Not long ago, I brought up this idea of being grateful for every run I get. (What I actually said was that I would try not to take my runs for granted.) And I have to say, I feel as though I’ve done a good job with maintaining this optimistic yet not overly zealous attitude.
Despite my lingering foot pain on Wednesday, I somehow mustered the ability to be grateful. I didn’t want to take my first day back for granted because I so badly didn’t want to revert back to my runner’s slump.
The first time I stopped was after doing a full lap of the lower loop of Central Park. I told Noah in advance that I’d need to stretch, and thankfully, he was totally supportive. He even asked if I wanted to walk, but I have a strict no walking policy on morning runs; time is of the essence.
I figured that all I needed was a good calf stretch and we’d be on our way, but to my dismay, the tingling sensation stuck around. It was a lot harder than I thought to shake, and eventually, while we started running again at a slow and reasonable pace, I just accepted that the rest of my excursion would be somewhat sub-par.
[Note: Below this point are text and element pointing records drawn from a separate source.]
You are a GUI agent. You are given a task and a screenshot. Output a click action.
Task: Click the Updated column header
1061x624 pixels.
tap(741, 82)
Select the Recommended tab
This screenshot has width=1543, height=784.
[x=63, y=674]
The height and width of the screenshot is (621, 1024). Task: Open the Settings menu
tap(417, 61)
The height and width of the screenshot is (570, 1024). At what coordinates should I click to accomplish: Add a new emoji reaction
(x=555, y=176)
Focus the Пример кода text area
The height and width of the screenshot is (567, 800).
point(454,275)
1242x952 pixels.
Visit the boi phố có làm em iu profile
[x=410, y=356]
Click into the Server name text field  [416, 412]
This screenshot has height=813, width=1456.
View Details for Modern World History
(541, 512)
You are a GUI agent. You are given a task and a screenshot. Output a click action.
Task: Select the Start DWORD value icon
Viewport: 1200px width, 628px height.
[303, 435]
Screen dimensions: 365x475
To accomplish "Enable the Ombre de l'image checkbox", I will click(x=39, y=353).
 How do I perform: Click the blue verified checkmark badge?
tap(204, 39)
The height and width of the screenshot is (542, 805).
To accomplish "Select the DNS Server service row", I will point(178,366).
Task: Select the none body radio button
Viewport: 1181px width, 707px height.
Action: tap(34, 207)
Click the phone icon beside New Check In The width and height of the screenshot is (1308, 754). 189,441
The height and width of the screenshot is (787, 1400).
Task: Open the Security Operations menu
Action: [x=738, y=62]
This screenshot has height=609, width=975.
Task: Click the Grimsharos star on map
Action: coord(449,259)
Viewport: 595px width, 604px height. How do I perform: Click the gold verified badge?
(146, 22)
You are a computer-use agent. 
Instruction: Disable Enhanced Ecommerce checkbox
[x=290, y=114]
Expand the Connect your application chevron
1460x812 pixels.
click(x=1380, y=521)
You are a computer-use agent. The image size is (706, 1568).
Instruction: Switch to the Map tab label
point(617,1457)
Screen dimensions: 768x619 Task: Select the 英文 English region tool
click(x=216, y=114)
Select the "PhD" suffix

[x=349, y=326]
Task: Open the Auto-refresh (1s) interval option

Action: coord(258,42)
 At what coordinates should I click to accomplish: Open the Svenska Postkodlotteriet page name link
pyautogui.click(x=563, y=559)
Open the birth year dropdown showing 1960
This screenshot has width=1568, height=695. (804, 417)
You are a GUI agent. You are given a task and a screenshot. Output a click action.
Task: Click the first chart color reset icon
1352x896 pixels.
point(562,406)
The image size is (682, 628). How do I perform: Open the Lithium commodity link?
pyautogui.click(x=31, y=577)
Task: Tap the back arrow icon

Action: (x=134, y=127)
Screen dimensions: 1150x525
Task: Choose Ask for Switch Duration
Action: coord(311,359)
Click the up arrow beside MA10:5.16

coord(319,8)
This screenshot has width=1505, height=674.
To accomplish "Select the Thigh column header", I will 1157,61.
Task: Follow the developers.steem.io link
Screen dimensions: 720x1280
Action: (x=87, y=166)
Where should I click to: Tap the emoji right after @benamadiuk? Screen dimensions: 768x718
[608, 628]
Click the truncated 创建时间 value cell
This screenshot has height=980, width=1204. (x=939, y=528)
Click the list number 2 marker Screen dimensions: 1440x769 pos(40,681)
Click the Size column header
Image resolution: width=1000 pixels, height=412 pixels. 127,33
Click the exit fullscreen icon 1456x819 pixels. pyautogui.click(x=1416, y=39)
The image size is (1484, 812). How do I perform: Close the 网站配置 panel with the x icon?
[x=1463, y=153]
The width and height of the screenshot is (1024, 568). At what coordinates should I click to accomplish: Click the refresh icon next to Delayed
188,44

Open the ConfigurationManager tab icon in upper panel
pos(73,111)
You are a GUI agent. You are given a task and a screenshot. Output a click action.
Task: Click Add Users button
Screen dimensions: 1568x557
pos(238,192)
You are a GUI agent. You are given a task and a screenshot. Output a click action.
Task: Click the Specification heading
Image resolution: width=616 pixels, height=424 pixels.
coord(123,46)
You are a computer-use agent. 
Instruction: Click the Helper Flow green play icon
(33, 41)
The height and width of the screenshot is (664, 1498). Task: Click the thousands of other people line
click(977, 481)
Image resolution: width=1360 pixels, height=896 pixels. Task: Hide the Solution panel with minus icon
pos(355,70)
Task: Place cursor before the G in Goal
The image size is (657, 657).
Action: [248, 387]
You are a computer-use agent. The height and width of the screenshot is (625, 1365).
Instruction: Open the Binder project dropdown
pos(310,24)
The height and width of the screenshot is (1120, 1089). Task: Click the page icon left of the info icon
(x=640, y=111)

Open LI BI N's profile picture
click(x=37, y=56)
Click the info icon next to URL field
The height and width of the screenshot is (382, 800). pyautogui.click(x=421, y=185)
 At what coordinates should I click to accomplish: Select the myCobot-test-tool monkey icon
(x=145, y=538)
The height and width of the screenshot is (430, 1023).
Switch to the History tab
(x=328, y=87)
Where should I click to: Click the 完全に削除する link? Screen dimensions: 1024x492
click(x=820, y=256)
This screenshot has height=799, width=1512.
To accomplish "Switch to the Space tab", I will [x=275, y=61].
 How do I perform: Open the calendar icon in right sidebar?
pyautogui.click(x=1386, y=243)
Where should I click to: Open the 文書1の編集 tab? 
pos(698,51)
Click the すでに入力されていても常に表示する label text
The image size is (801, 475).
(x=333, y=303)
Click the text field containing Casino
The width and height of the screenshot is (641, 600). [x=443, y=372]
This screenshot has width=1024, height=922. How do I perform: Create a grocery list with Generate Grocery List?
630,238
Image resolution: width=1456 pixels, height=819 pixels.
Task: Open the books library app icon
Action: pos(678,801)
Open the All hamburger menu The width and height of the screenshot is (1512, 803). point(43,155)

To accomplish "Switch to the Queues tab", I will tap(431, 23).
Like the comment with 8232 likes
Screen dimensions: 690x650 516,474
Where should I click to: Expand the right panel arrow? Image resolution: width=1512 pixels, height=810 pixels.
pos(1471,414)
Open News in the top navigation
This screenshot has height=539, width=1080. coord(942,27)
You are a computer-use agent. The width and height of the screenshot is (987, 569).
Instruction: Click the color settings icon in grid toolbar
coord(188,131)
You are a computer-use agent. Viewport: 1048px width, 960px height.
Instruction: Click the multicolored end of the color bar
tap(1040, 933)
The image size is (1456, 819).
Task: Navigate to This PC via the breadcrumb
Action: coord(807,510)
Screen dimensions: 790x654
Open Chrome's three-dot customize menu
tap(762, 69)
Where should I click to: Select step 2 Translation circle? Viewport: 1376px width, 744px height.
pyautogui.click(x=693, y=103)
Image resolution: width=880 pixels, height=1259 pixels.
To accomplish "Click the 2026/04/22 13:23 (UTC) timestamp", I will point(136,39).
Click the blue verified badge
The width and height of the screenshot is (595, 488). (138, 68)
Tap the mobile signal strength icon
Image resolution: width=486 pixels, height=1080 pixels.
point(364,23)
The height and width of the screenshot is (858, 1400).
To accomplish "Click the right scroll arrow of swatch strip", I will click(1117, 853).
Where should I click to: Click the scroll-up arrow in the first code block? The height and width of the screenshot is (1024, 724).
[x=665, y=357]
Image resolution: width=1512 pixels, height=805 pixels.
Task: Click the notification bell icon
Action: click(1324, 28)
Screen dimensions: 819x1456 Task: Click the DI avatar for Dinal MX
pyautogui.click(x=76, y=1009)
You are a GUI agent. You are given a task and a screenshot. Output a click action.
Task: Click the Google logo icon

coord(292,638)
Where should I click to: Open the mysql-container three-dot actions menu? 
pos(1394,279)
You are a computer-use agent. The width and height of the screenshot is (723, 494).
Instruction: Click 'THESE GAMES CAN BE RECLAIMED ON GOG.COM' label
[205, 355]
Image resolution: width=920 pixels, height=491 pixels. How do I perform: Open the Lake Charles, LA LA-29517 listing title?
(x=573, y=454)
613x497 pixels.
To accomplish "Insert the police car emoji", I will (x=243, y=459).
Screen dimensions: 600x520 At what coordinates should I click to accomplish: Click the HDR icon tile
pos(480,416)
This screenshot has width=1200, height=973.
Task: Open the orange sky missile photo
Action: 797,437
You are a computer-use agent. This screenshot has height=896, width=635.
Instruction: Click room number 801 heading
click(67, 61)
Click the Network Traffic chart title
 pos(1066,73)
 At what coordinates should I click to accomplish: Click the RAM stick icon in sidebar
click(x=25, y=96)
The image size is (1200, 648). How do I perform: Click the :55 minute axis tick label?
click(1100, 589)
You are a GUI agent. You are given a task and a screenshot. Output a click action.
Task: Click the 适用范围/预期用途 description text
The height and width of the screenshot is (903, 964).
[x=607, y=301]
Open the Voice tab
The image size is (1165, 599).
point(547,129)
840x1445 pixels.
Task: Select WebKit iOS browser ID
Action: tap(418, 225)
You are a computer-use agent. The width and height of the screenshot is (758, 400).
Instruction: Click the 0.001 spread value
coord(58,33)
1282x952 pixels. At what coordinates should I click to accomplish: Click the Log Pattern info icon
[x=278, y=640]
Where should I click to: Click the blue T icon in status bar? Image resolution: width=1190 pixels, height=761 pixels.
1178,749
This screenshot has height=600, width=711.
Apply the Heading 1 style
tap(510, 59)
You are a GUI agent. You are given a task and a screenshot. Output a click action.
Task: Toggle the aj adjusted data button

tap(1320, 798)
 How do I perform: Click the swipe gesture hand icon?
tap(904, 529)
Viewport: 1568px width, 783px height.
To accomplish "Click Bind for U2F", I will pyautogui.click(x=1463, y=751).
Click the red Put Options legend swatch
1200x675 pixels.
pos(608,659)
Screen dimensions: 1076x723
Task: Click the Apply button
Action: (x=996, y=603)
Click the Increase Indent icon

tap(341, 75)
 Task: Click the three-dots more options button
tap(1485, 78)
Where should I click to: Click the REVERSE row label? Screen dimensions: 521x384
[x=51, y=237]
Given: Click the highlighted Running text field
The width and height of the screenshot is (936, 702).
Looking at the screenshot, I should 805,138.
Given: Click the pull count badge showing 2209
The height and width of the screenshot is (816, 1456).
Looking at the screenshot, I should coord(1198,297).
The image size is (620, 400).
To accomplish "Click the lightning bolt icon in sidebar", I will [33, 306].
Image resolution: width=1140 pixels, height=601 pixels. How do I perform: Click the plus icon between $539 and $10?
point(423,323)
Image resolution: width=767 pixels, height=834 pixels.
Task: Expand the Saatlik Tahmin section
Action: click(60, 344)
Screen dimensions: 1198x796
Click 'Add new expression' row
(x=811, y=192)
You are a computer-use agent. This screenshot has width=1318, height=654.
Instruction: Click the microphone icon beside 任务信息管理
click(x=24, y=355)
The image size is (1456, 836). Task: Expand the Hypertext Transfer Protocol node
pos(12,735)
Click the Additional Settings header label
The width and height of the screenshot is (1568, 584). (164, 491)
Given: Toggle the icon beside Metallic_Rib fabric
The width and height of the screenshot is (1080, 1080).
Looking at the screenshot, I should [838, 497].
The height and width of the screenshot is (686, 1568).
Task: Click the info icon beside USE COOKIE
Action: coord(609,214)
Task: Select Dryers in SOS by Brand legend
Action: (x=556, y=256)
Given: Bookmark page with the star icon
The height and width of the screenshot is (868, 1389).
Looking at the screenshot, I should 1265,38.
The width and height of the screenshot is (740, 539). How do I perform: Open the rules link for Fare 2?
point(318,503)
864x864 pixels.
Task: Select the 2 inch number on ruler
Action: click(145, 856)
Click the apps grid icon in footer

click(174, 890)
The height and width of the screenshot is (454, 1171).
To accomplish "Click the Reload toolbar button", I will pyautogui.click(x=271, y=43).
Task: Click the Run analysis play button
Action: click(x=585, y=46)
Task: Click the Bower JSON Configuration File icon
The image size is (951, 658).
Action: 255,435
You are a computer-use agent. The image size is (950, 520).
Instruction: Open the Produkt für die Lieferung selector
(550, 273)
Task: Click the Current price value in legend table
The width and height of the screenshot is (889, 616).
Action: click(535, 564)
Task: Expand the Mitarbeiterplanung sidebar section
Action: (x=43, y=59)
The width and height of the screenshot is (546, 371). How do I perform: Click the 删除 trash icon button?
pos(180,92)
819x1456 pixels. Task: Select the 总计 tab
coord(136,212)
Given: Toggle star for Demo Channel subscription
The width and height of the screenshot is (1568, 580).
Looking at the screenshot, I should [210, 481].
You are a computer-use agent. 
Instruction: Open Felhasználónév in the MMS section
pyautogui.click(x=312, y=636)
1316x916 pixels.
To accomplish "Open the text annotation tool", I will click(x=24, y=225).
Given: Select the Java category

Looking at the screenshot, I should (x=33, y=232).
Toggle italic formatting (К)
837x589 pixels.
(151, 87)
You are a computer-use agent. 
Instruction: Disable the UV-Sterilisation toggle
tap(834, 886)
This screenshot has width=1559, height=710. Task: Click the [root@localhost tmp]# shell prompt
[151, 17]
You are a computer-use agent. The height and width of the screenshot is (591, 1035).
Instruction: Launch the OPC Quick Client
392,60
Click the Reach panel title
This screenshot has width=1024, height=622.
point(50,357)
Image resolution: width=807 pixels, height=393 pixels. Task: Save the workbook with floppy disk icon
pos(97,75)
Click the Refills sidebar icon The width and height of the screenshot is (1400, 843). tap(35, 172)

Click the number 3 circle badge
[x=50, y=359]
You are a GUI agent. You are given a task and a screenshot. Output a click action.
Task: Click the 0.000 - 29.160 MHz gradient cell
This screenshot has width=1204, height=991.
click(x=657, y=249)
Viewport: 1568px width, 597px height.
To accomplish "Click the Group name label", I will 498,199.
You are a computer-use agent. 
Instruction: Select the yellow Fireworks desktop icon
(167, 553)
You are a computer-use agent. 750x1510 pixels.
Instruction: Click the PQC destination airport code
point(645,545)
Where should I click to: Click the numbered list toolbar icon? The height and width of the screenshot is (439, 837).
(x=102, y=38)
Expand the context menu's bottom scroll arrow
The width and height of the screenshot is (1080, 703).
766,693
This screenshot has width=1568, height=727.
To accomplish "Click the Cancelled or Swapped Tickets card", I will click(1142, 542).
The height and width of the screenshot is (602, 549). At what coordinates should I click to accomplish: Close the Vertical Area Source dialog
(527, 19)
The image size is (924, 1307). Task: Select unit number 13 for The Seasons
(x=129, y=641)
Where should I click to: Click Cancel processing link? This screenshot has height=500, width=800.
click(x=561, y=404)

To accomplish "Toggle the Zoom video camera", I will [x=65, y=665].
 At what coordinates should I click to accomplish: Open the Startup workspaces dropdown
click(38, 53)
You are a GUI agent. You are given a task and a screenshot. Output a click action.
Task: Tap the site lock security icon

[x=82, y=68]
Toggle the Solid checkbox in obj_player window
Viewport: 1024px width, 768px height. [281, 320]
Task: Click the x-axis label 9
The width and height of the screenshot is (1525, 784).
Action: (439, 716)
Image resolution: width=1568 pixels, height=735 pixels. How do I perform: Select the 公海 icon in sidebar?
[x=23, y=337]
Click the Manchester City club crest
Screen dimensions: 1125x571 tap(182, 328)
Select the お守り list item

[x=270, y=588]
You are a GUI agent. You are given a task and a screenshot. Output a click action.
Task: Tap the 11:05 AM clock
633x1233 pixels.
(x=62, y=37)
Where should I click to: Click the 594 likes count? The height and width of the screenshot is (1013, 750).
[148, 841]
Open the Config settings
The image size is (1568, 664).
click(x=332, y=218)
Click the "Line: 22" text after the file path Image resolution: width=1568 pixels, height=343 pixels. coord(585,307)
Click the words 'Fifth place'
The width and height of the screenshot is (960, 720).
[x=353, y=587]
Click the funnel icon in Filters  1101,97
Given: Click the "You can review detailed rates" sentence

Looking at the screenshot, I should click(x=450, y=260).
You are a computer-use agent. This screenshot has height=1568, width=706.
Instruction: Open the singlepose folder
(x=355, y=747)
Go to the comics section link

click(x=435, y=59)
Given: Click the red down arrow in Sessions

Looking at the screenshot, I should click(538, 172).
Like coming to terms with the fact that you’re never going to be a basketball star in the WNBA (not that I’m sour, or anything), acceptance is the first step in moving on. I had about a mile or so to go until I was back home in my apartment, and so rather than wince and whine, I put a smile on my face and began to revel in the fact that I was incredibly uncomfortable.
And why not. The sun was miraculous and shining after 2 days of rain; the air was thick and moist, suggesting the onset of summer; and I was finally back in Central Park, my all-time favorite place in the world to run. Sure, my foot hurt like hell. And yes, I had to stop 2 more times to stretch in that short 1-mile path to my apartment. But as long as I was running, I wasn’t going to take it for granted. So I sure as heck didn’t.
Wish #3. I hope everyone has a marvelous, delicious, relaxing and RUNtastic Memorial Day weekend.
I actually forgot that Memorial Day was even upon us as of 2 weeks ago, so when I realized that I had a 3-day weekend to look forward to, you can bet your bottom dollar I was insanely excited.
Usually, I’d plan an awesome weekend, but with my recent busy schedule and obliviousness to national holidays, it seems that I’ve nothing on my plate. That leaves me with options though. Rather than traveling and sitting in traffic, I plan on spending the long weekend relaxing, catching up (on work, sleep, and everything in between), drinking delicious breakfast cocktails, and running my heart out – so long as my foot doesn’t act up. Essentially, I want to catch up on myself. I hope you’re granted the opportunity to do the same for yourself this weekend too.
- Pretend I’m your genie and GO! What are your wishes of the week?
- Any good Memorial Day plans to make me jealous of?
- If you have any information on why my foot went numb on Wednesday, I’m seriously open to advice. That’s the best part about this tightly knit running community; we’re so hell bent on avoiding paying physical therapists and overpriced physicians that we’ll share anything and everything we know. Do tell!